## Records for the exercise:

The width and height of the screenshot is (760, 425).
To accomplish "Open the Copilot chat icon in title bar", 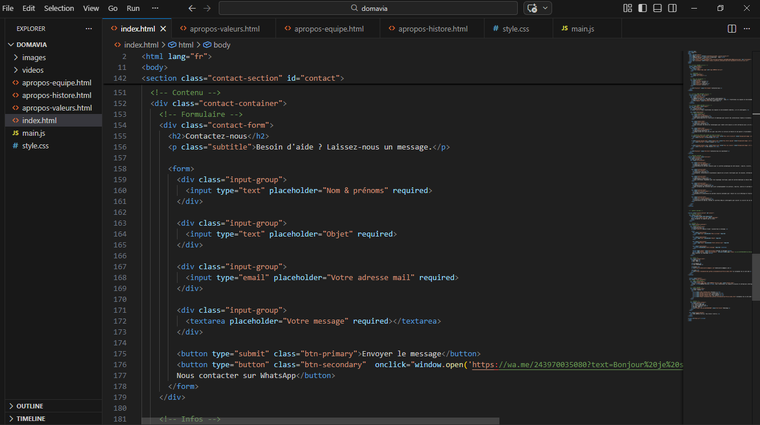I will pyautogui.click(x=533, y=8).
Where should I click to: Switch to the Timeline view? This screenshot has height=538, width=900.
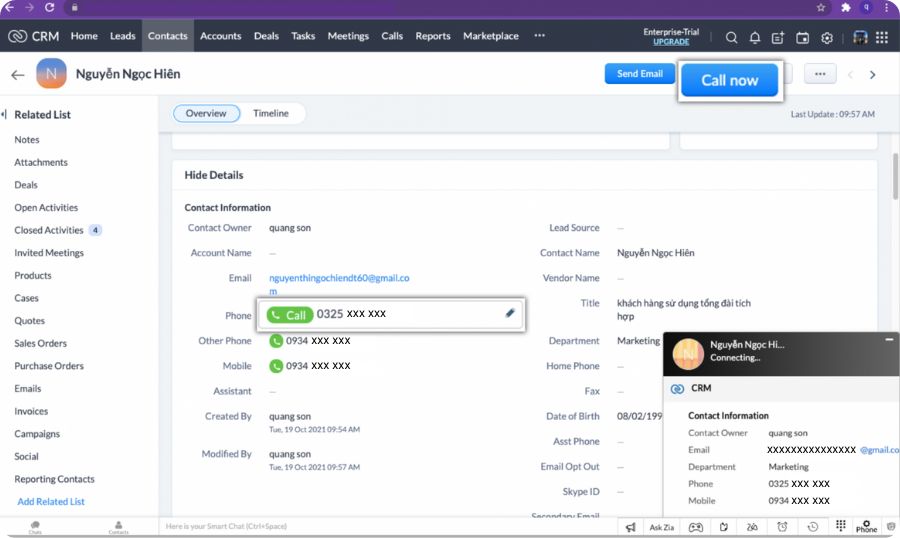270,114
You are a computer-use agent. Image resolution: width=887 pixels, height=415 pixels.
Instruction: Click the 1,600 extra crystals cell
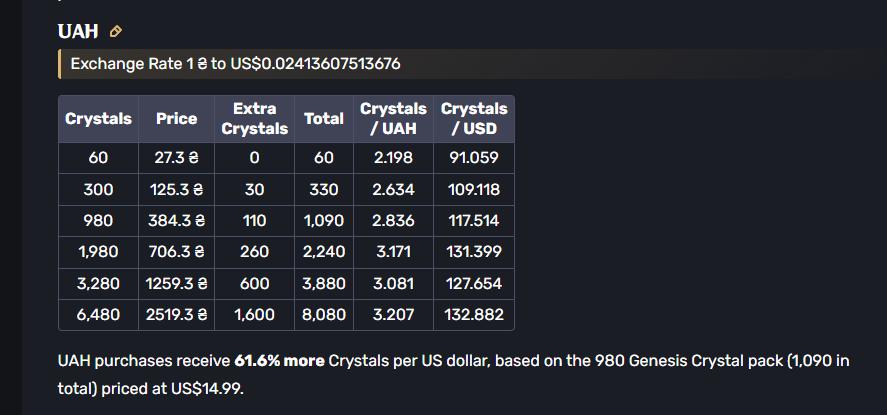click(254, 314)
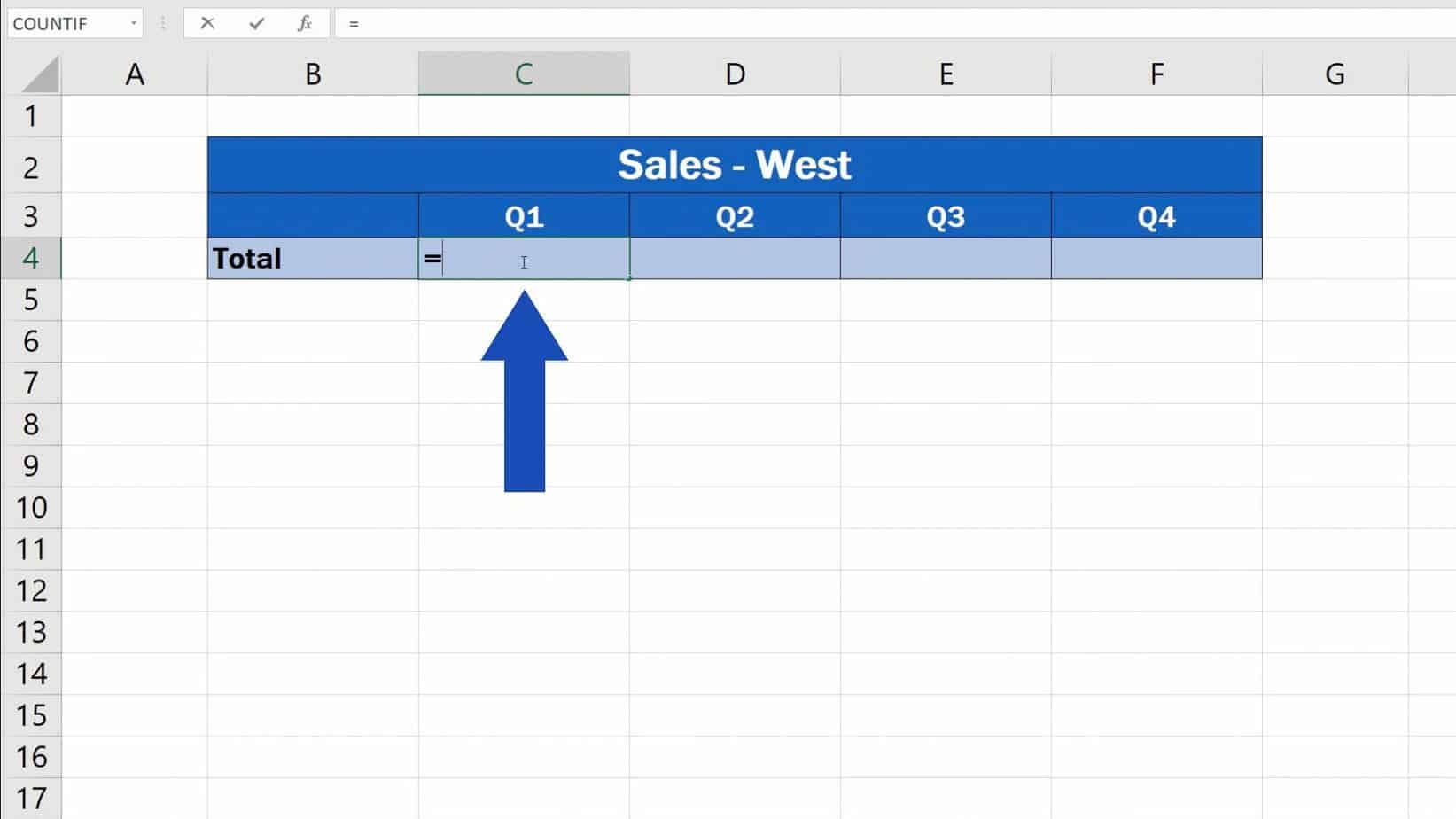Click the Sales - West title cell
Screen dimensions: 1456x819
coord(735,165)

## Exercise requirements:
No pictures should appear in the copy; write out exactly the lines from the one containing "Instruction: Click the" through the end of the material.

## Response box:
Instruction: Click the 1,600 extra crystals cell
click(254, 314)
Click the Sales - West title cell
Screen dimensions: 1456x819
coord(735,165)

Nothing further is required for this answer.